DATA TO EXAMINE below:

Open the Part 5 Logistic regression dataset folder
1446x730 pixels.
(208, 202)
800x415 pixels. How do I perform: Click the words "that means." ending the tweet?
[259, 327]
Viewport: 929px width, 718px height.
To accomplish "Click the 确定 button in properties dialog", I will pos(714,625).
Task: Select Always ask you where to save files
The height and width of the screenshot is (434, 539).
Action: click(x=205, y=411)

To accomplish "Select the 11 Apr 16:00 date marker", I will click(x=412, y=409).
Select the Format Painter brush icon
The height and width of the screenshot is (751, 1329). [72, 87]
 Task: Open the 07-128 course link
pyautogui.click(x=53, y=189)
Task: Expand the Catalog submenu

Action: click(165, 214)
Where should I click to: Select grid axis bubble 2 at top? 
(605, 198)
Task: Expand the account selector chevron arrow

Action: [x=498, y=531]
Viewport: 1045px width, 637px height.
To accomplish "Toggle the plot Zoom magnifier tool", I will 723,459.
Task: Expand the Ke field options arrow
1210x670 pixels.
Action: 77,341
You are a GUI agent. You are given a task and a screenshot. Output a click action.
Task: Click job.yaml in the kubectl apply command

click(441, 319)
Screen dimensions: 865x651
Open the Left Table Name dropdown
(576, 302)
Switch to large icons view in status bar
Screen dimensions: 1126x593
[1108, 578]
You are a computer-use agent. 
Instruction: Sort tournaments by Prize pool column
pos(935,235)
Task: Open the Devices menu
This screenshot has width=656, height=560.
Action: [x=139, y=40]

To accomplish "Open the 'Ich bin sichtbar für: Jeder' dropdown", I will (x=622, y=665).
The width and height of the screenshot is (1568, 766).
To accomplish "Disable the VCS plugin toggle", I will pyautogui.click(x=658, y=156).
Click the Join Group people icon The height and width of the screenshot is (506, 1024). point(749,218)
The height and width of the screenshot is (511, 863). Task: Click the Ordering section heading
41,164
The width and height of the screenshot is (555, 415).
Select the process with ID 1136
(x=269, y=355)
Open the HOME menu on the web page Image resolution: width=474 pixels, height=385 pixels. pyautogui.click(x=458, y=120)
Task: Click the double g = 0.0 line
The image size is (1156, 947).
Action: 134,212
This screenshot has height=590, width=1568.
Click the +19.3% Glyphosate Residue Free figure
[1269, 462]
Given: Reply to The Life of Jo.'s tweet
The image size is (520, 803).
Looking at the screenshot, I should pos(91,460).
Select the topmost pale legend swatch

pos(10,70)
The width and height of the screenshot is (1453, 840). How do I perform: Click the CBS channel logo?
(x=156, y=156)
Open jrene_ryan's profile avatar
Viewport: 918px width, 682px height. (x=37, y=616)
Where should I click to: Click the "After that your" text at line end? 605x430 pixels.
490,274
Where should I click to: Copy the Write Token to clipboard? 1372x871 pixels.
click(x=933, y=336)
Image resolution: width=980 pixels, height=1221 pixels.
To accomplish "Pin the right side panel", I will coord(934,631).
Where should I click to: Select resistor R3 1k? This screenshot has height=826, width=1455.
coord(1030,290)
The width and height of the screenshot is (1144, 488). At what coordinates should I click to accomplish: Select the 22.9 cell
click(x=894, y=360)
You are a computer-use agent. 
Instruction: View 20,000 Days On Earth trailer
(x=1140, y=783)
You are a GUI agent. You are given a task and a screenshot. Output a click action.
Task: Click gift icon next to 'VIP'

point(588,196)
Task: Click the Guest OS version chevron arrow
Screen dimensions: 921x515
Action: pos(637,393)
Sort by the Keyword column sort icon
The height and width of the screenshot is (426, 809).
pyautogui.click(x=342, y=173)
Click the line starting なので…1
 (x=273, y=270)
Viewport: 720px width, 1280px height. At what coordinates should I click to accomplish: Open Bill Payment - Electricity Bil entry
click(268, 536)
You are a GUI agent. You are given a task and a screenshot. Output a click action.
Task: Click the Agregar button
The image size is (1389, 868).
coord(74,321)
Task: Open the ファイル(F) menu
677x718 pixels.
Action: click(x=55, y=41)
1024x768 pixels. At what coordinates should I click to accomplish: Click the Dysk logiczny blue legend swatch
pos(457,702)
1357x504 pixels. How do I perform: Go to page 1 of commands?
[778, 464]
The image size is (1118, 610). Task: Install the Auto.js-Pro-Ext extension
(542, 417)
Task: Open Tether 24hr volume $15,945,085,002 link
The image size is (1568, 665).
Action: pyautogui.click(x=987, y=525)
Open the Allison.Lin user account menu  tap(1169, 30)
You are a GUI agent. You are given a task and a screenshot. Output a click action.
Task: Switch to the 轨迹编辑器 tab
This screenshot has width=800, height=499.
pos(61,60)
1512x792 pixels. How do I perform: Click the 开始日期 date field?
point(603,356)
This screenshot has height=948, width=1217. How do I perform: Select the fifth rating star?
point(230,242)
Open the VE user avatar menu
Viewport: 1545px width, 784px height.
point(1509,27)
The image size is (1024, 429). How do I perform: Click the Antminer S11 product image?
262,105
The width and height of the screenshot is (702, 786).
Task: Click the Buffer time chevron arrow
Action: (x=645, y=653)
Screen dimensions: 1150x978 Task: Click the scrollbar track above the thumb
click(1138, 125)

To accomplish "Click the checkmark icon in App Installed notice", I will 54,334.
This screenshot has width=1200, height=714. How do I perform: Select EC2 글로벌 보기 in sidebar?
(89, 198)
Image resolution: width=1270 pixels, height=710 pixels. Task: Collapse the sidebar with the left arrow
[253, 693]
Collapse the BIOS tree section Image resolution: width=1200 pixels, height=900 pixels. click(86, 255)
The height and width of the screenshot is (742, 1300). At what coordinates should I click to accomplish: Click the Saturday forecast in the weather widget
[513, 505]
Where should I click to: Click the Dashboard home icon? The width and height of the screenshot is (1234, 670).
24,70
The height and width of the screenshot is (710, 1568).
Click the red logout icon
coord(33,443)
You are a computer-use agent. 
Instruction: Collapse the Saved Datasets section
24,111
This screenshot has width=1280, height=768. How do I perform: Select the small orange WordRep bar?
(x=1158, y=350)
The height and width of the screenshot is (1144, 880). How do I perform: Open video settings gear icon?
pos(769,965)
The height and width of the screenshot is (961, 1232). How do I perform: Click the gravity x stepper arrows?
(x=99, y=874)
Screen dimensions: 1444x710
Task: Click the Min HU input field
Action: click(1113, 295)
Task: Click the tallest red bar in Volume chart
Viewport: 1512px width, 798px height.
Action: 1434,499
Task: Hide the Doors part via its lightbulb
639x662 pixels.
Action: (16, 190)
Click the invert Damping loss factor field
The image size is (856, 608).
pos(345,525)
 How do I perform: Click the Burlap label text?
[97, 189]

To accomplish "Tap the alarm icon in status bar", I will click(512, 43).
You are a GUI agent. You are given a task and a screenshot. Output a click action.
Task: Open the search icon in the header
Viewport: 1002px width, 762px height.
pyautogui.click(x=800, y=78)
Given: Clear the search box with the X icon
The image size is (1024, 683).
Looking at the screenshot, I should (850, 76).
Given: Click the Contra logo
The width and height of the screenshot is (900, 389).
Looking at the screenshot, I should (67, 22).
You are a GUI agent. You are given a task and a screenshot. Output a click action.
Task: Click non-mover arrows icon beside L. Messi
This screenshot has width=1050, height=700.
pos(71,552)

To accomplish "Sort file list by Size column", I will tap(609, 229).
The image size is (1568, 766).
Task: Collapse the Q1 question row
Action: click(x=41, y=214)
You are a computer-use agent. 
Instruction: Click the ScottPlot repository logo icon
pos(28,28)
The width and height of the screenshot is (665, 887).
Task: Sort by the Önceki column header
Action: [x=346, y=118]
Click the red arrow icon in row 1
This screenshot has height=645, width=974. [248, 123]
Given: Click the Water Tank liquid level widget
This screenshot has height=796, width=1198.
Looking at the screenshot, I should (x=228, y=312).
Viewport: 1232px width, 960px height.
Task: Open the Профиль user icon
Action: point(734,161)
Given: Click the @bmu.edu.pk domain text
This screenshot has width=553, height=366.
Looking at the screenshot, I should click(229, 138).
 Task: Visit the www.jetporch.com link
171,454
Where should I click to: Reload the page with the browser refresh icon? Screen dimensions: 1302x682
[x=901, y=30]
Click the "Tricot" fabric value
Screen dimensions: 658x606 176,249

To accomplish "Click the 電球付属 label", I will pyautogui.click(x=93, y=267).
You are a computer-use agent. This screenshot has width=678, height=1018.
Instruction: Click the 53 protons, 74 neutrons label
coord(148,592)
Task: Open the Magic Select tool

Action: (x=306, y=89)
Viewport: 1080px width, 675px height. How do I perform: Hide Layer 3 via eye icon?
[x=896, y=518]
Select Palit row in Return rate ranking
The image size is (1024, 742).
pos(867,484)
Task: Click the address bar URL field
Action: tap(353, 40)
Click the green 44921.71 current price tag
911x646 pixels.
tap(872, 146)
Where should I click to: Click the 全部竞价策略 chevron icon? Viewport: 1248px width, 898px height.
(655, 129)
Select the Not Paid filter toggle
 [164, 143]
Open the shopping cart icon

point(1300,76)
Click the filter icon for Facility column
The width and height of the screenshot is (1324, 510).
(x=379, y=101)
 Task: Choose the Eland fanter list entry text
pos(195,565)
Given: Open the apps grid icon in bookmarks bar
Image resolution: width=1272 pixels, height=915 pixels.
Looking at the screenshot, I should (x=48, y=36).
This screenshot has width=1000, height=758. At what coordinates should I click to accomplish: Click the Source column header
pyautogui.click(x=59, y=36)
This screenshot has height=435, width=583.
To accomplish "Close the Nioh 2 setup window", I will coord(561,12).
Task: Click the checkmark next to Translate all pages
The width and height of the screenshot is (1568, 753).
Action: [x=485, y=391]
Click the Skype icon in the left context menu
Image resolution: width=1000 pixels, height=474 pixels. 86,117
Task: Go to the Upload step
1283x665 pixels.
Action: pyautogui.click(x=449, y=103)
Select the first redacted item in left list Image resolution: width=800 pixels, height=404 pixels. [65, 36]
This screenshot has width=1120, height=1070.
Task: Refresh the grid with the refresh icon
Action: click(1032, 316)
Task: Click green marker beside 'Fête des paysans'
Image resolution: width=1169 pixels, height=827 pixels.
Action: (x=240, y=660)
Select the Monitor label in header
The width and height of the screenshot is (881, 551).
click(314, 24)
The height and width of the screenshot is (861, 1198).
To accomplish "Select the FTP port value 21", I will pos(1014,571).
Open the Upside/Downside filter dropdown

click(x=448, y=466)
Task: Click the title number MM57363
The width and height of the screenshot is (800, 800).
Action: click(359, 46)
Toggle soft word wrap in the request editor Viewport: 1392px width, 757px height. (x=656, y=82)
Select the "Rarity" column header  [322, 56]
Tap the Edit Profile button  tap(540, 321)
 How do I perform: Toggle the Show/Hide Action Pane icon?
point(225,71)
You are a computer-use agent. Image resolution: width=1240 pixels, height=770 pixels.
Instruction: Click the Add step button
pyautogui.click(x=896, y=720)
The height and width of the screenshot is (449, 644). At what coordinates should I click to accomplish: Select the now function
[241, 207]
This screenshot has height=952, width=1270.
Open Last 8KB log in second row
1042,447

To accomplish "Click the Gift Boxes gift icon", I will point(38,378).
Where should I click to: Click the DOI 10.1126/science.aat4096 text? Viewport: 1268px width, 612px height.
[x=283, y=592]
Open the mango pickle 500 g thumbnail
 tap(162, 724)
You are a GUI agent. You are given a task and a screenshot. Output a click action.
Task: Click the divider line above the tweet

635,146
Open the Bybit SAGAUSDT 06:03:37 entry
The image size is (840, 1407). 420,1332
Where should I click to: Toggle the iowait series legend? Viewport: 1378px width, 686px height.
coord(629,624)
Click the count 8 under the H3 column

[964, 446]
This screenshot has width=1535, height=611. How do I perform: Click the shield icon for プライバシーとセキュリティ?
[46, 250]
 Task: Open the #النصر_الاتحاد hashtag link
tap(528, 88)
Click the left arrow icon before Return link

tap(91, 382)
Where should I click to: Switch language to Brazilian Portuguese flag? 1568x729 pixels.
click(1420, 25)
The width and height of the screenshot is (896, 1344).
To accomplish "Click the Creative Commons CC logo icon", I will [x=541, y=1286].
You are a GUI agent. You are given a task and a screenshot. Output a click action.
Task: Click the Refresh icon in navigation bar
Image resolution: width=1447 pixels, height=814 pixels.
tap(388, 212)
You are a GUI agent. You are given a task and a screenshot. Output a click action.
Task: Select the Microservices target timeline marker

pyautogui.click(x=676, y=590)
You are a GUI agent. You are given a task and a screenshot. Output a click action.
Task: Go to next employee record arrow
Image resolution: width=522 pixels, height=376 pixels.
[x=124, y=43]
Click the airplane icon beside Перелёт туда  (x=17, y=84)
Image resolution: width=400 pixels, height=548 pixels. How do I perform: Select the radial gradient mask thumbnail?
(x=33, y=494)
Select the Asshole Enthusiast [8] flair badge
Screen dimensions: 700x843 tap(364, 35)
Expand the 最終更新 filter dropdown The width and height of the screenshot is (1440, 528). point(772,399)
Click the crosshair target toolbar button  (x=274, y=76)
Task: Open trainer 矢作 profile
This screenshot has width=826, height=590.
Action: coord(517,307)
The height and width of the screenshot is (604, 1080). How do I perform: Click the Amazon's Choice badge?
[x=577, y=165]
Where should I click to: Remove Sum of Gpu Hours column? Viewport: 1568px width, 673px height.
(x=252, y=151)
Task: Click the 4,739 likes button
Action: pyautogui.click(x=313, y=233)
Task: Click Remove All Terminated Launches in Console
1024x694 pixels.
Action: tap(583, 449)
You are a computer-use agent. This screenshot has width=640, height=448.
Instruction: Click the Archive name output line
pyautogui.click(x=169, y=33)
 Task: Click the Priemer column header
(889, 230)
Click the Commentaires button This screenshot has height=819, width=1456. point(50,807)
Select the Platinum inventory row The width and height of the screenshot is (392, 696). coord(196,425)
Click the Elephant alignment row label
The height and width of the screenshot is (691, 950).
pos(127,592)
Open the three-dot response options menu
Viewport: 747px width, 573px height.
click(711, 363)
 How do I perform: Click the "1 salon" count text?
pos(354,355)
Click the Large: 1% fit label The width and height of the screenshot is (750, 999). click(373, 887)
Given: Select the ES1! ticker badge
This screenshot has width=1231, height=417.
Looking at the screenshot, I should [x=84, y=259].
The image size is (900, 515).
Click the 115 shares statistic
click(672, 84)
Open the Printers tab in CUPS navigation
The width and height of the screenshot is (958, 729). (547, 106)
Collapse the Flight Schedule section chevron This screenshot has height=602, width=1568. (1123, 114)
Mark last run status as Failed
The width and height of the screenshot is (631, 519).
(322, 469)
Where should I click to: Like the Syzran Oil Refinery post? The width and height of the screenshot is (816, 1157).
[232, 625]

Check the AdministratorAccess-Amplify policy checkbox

End of DATA TO EXAMINE.

Wherever the string "beside" is found in the listing above, copy the line that contains it.

§ TASK SOLUTION
Task: Click non-mover arrows icon beside L. Messi
Task: Click green marker beside 'Fête des paysans'
Click the airplane icon beside Перелёт туда  (x=17, y=84)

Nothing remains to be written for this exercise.